Challenges Remain for Housing Markets
Commissioner Stevens didn’t paint a completely rosy picture of housing markets and FHA accomplishments. In addition to lingering high unemployment, he noted that homeowners owing much more on their mortgage loans than their homes are worth continue to compromise housing recovery; those with upside down mortgage loans cannot qualify for traditional refinancing or sell their homes without mortgage lenders agreeing to accept short sales. Backlogs of mortgage assistance requests are causing long delays in obtaining lender approvals for relief program.
The government has made changes to its Home Affordable Modification Program (HAMP) allowing periods of temporary forbearance and/or modification of mortgage terms for unemployed homeowners; the Department of Housing and Urban Development has also proposed a TARP-funded program to help underwater conventional borrowers qualify for FHA refinance mortgages starting in the fall of 2010. It remains to be seen how many borrowers such programs will help.
FHA Reform Act of 2010: Holding Mortgage Lenders Accountable
The FHA Commissioner is pushing for approval of legislation that will assist FHA in reducing its risk and rebuilding cash reserves used for reimbursing lenders for foreclosure losses on FHA loans. Highlights of the proposed legislation include:
- Allowing FHA to hold its approved lenders accountable for all mortgages they underwrite or originate under FHA programs
- Providing FHA the authority for adjusting its annual mortgage insurance premiums while reducing its up-front mortgage insurance premiums (UFMIP).
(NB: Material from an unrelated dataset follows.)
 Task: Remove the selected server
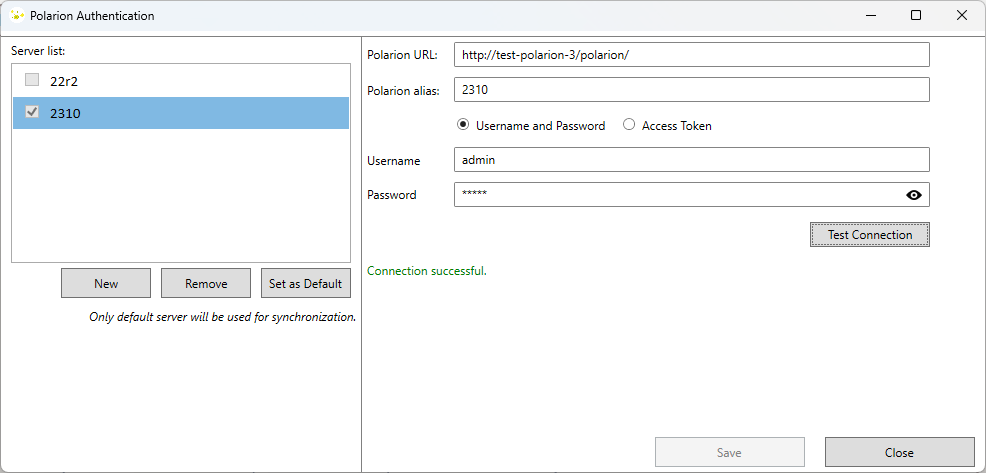point(206,283)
This plan is designed to reduce up-front costs charged to FHA borrowers and providing additional funds for replenishing falling reserves.
FHA would benefit from this legislation in that it would gain freedom to act quickly in response to housing market conditions and the needs of FHA approved lenders and borrowers. Considering that FHA loans account for about 30% of US mortgage loans, any action increasing the agency’s ability to act in its best interest should be a positive move toward housing recovery.